Le déshonneur et le traumatisme provoqués en 2005 par la décision futile du Premier ministre d'alors, Ariel Sharon, de retirer 8000 Israéliens de Gaza – un mouvement de population sans précédent pour une démocratie – met en lumière la nécessité pour le gouvernement israélien d'établir le principe inviolable selon lequel il ne pourra plus jamais retirer ses nationaux d'un territoire. L'expérience de Gaza a aussi démontré combien il serait plus désastreux encore de réitérer le processus avec la Cisjordanie qui compte 40 fois plus d'Israéliens. Le fait que Netanyahou s'est fermement opposé à la décision de Sharon (et a quitté son gouvernement en signe de protestation) souligne la cohérence louable de son attitude dans le cas présent.
Dans un second temps, pourquoi le gouvernement israélien devrait-il accomplir le vœu des Palestiniens d'une Cisjordanie Judenrein ?
Troisièmement, le fait de permettre aux juifs de vivre sous l'Autorité palestinienne est éminemment pratique. Le drapeau israélien ne peut pas suivre chaque juif et faire de celui-ci un îlot de souveraineté sioniste. Un tas de juifs partout dans le monde et même au Moyen-Orient vivent hors des frontières d'Israël. Pourquoi pas en Cisjordanie ?
Les juifs à Hébron ont actuellement besoin d'un imposant dispositif de sécurité. Ici, un soldat escortant une parade lors de la fête de Pourim en 2012. |
Quatrièmement, la déclaration du cabinet du Premier ministre réduit intelligemment en lambeaux la campagne de délégitimation lancée contre les juifs établis en Cisjordanie. Si les juifs peuvent vivre en Cisjordanie sous le pouvoir palestinien, ils ne peuvent plus être dépeints comme l'obstacle à la résolution du conflit israélo-arabe, et c'est toute la problématique liée aux « colonies » qui se voit ainsi désamorcée.

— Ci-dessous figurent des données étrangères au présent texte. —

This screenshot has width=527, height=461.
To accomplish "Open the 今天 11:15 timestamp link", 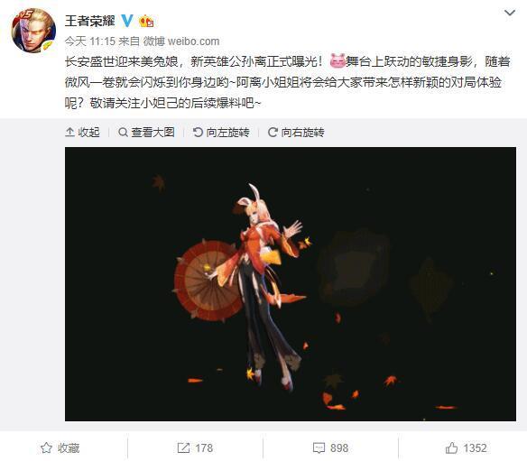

Enfin, la position de Netanyahou change les termes du débat. Elle permet à Jérusalem d'affirmer qu'une véritable solution au conflit exige des juifs israéliens qu'ils soient capables de vivre paisiblement dans un État palestinien. Le conflit ne se terminera véritablement que, comme je l'ai soutenu il y a plus de dix ans, « quand les juifs vivant à Hébron auront besoin de mesures de sécurité aussi réduites que les Arabes vivant à Nazareth. » Évidemment, une telle perspective est encore loin de se réaliser mais accepter le principe de la présence de juifs en « Palestine » permet aux sionistes d'accepter en théorie la solution de deux États tout en reportant de façon justifiée sa mise en place à plusieurs générations voire à jamais.
Bennett et ses partisans devraient donc se calmer et saluer le coup de maître diplomatique de Netanyahou.